مَا كَانَ اِبۡرٰهِيۡمُ يَهُوۡدِيًّا وَّلَا نَصۡرَانِيًّا وَّ لٰكِنۡ كَانَ حَنِيۡفًا مُّسۡلِمًا ؕ وَمَا كَانَ مِنَ الۡمُشۡرِكِيۡنَ
“Ibrahim was neither Jewish nor Christian; rather he was constantly turning away (from seeing things as sources of their own existence while surrendering/submitting (all things to the One source) and he was not amongst those who see things as sources of their existence and sources of the benefits and beauties they display.”
I don’t know who Ibrahim was. The verse claims he wasn’t this or that. It uses labels which, in any language, are labels to say what it (ibrahim) is not. Here I am told that the choice i have in understanding Ibrahim is not related to who he was but hat he did or did not do. A certain attitude is contrasted with a certain other attitude. To read this verse and not notice that it is doing away with the labels is to miss its most central and devastating truth. It is tragic to me that people have found in this verse some sort of clue about a group of people that can be labelled “hanifs.” Those reading the verse as text rather than a revelation whose truth they should be able to confirm (or whose falsity they should discern) are free to go down such a path. its not for me.

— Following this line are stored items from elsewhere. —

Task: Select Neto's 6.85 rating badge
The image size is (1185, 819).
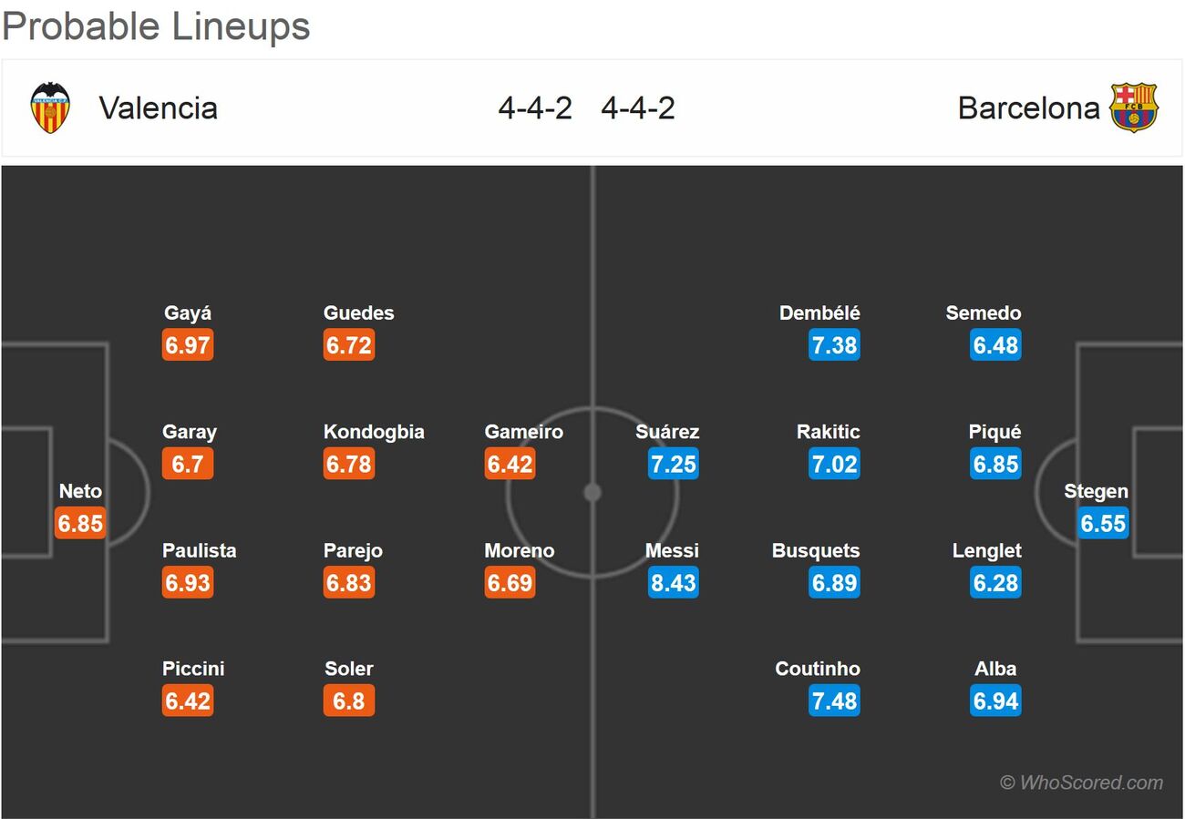Action: pos(80,523)
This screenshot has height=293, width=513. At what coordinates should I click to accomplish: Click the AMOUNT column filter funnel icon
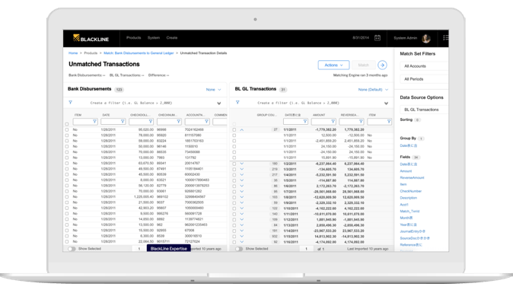pyautogui.click(x=333, y=122)
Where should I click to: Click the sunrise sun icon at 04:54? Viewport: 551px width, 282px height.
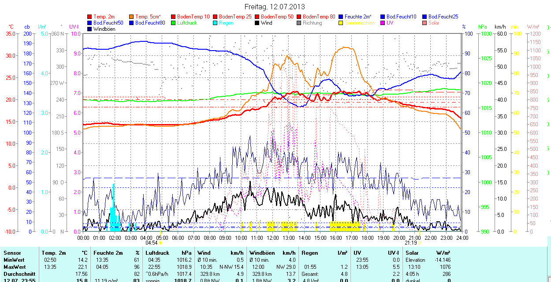coord(161,243)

To be Abrahamic is to be engaged in turning away from apparent sources of good and of existence and to refuse to see things as self-produced self-indicative. It is to turn away from things as praiseworthy and instead turn to God as the One to whom one submits all that exists. Let me give an example.

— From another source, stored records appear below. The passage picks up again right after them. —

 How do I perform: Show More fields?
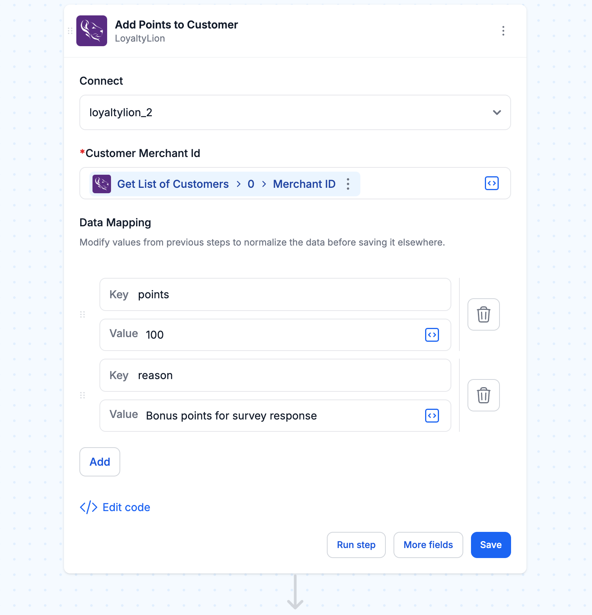coord(428,545)
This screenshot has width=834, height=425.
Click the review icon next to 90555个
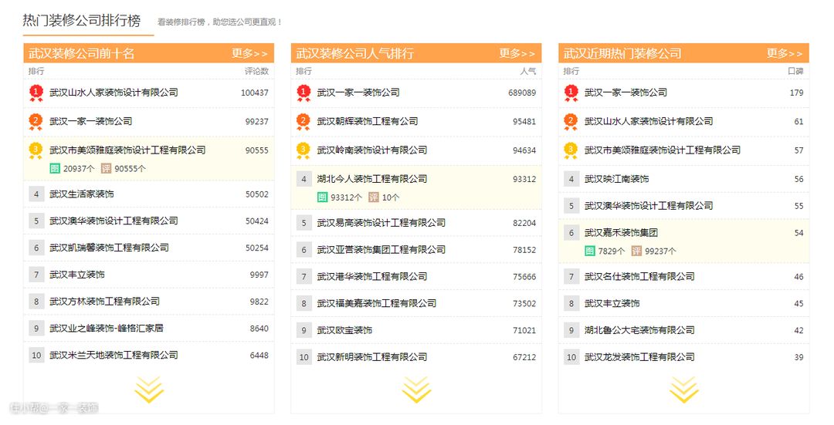pos(107,168)
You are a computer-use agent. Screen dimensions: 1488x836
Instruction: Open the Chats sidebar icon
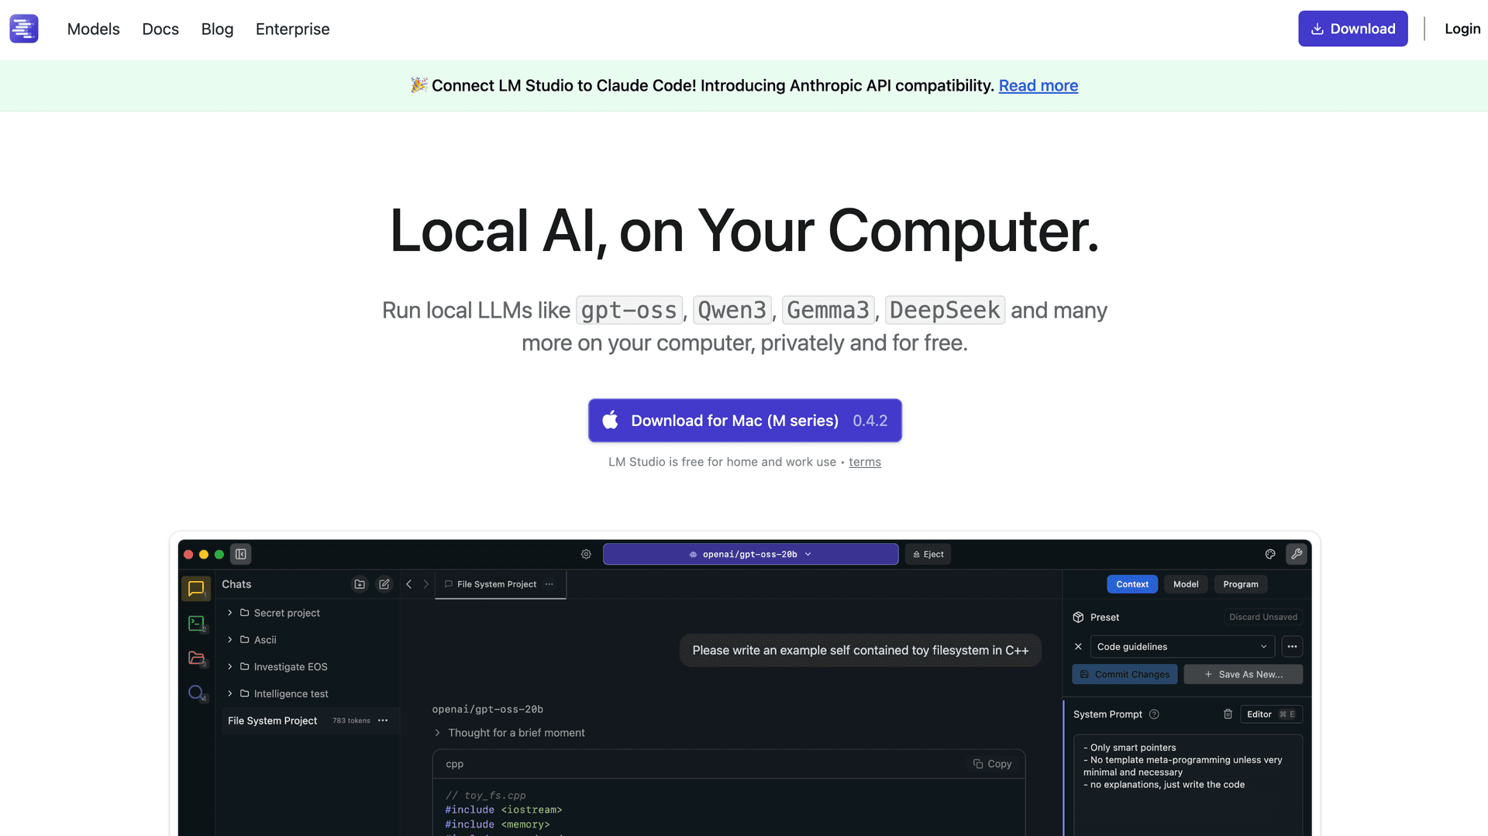(196, 589)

The feeling of being thirsty, for instance, is submitted to Him if I am to do as Ibrahim did – i see my thirst as Him calling me to seek sustenance (water but not just tha – the realization of His eternal sustainership is the real meaning of bodily sustenance) that He has provided. His water and His making me satiated with water reveal His generosity and provision, not that of the water (if i am Ibrahim-like in my relation to my thirst and water). It is not any longer, for instance, a fact about my species, in revelation’s view, that I need water and that there is water in the world. It is not the point that I am someone who gets thirsty. I turn away from this view of existence (my thirst tells me about me and water tells me about itself as a source of sustenance) and submit my thirst, water and the relation between my thirsty and water to the One doing all of it (making me thirsty, makin water, making water quench the thirst). If I see Him acting – which I only do if I don’t see things acting themselves – then I see His command being fulfilled in what exists. This surrender of existence to Him takes me to Him – i find Him my Lord, as Ibrahim would.
is it not my penchant to see things as the sources of the goods they carry to me? is it not that I think I am thirsty (not that I am being made thirsty by another?) and so on. If so, i find it a useful reminder and truthful guidance that such “sources”, once they are sources in addition to whatever else I may claim also exists (God or whatever), make it impossible for me to see the Source in my life – caring for me, listening, aware of me, seeing me.
At any rate, if I read this verse and conclude that Ibrahim was not this or that label but rather a “Muslim” or a “Hanif” (another label), I fail to receive what is being revealed to me here and to my great loss!